_Records for this exercise:_
--------
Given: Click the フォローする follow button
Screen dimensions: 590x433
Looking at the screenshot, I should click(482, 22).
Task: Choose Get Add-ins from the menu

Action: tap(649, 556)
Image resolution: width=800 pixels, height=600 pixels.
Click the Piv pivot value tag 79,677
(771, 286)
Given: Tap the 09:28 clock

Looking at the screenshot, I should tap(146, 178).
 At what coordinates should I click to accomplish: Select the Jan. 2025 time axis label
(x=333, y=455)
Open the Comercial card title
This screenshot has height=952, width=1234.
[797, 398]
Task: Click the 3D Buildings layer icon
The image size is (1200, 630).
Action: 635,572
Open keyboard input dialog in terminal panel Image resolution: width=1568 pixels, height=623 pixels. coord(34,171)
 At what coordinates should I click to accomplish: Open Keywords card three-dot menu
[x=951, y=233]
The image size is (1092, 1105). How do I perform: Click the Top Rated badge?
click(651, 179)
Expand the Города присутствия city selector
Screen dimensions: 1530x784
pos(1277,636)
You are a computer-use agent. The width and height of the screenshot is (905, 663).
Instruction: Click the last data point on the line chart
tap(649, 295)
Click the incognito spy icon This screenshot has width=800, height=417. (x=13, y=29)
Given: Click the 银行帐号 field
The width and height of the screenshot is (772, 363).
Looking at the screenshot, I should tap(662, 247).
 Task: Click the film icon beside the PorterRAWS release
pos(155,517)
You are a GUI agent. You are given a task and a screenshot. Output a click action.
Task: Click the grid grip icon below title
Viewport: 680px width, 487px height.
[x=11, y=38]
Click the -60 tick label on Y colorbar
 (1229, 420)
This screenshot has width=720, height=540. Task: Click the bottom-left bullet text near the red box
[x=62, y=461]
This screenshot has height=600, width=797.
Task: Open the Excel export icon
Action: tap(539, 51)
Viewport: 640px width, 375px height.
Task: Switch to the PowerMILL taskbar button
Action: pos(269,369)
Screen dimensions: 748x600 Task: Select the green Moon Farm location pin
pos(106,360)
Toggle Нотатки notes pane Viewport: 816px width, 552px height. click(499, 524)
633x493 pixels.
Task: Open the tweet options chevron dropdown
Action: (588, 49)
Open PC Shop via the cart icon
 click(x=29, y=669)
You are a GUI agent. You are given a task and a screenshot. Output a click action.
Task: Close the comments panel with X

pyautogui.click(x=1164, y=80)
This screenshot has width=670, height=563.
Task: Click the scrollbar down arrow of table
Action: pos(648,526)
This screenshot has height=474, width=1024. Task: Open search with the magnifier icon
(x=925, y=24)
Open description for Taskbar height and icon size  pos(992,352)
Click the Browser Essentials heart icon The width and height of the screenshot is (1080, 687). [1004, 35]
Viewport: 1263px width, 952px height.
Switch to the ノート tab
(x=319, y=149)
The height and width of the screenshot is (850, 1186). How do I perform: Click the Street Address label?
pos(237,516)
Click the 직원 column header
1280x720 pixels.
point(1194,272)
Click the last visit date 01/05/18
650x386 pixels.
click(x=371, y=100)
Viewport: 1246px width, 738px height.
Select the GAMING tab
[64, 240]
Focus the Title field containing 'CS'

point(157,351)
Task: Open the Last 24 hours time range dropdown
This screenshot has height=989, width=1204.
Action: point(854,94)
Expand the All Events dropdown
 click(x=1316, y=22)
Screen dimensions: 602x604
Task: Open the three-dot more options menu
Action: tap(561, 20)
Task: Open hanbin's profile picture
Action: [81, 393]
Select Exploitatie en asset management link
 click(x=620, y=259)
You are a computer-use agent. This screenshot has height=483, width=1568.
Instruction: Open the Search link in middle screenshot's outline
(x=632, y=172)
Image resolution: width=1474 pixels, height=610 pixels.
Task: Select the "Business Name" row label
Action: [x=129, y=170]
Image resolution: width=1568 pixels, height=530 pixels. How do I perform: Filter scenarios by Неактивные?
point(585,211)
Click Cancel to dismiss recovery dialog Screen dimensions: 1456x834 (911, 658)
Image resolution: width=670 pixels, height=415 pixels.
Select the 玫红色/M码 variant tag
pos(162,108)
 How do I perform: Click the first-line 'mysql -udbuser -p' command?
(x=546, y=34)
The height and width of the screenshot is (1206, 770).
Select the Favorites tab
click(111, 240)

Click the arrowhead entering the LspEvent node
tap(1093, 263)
--------
_What to work on:_
What you write must be identical to the material above.

_Answer area:_
Given: Click the フォローする follow button
Screen dimensions: 590x433
Looking at the screenshot, I should click(482, 22).
Task: Choose Get Add-ins from the menu

Action: tap(649, 556)
Image resolution: width=800 pixels, height=600 pixels.
Click the Piv pivot value tag 79,677
(771, 286)
Given: Tap the 09:28 clock

Looking at the screenshot, I should tap(146, 178).
 At what coordinates should I click to accomplish: Select the Jan. 2025 time axis label
(x=333, y=455)
Open the Comercial card title
This screenshot has height=952, width=1234.
[797, 398]
Task: Click the 3D Buildings layer icon
The image size is (1200, 630).
Action: 635,572
Open keyboard input dialog in terminal panel Image resolution: width=1568 pixels, height=623 pixels. coord(34,171)
 At what coordinates should I click to accomplish: Open Keywords card three-dot menu
[x=951, y=233]
The image size is (1092, 1105). How do I perform: Click the Top Rated badge?
click(651, 179)
Expand the Города присутствия city selector
Screen dimensions: 1530x784
pos(1277,636)
You are a computer-use agent. The width and height of the screenshot is (905, 663).
Instruction: Click the last data point on the line chart
tap(649, 295)
Click the incognito spy icon This screenshot has width=800, height=417. (x=13, y=29)
Given: Click the 银行帐号 field
The width and height of the screenshot is (772, 363).
Looking at the screenshot, I should tap(662, 247).
 Task: Click the film icon beside the PorterRAWS release
pos(155,517)
You are a GUI agent. You are given a task and a screenshot. Output a click action.
Task: Click the grid grip icon below title
Viewport: 680px width, 487px height.
[x=11, y=38]
Click the -60 tick label on Y colorbar
 (1229, 420)
This screenshot has width=720, height=540. Task: Click the bottom-left bullet text near the red box
[x=62, y=461]
This screenshot has height=600, width=797.
Task: Open the Excel export icon
Action: tap(539, 51)
Viewport: 640px width, 375px height.
Task: Switch to the PowerMILL taskbar button
Action: pos(269,369)
Screen dimensions: 748x600 Task: Select the green Moon Farm location pin
pos(106,360)
Toggle Нотатки notes pane Viewport: 816px width, 552px height. click(499, 524)
633x493 pixels.
Task: Open the tweet options chevron dropdown
Action: (588, 49)
Open PC Shop via the cart icon
 click(x=29, y=669)
You are a GUI agent. You are given a task and a screenshot. Output a click action.
Task: Close the comments panel with X

pyautogui.click(x=1164, y=80)
This screenshot has width=670, height=563.
Task: Click the scrollbar down arrow of table
Action: pos(648,526)
This screenshot has height=474, width=1024. Task: Open search with the magnifier icon
(x=925, y=24)
Open description for Taskbar height and icon size  pos(992,352)
Click the Browser Essentials heart icon The width and height of the screenshot is (1080, 687). [1004, 35]
Viewport: 1263px width, 952px height.
Switch to the ノート tab
(x=319, y=149)
The height and width of the screenshot is (850, 1186). How do I perform: Click the Street Address label?
pos(237,516)
Click the 직원 column header
1280x720 pixels.
point(1194,272)
Click the last visit date 01/05/18
650x386 pixels.
click(x=371, y=100)
Viewport: 1246px width, 738px height.
Select the GAMING tab
[64, 240]
Focus the Title field containing 'CS'

point(157,351)
Task: Open the Last 24 hours time range dropdown
This screenshot has height=989, width=1204.
Action: point(854,94)
Expand the All Events dropdown
 click(x=1316, y=22)
Screen dimensions: 602x604
Task: Open the three-dot more options menu
Action: tap(561, 20)
Task: Open hanbin's profile picture
Action: [81, 393]
Select Exploitatie en asset management link
 click(x=620, y=259)
You are a computer-use agent. This screenshot has height=483, width=1568.
Instruction: Open the Search link in middle screenshot's outline
(x=632, y=172)
Image resolution: width=1474 pixels, height=610 pixels.
Task: Select the "Business Name" row label
Action: [x=129, y=170]
Image resolution: width=1568 pixels, height=530 pixels. How do I perform: Filter scenarios by Неактивные?
point(585,211)
Click Cancel to dismiss recovery dialog Screen dimensions: 1456x834 (911, 658)
Image resolution: width=670 pixels, height=415 pixels.
Select the 玫红色/M码 variant tag
pos(162,108)
 How do I perform: Click the first-line 'mysql -udbuser -p' command?
(x=546, y=34)
The height and width of the screenshot is (1206, 770).
Select the Favorites tab
click(111, 240)

Click the arrowhead entering the LspEvent node
tap(1093, 263)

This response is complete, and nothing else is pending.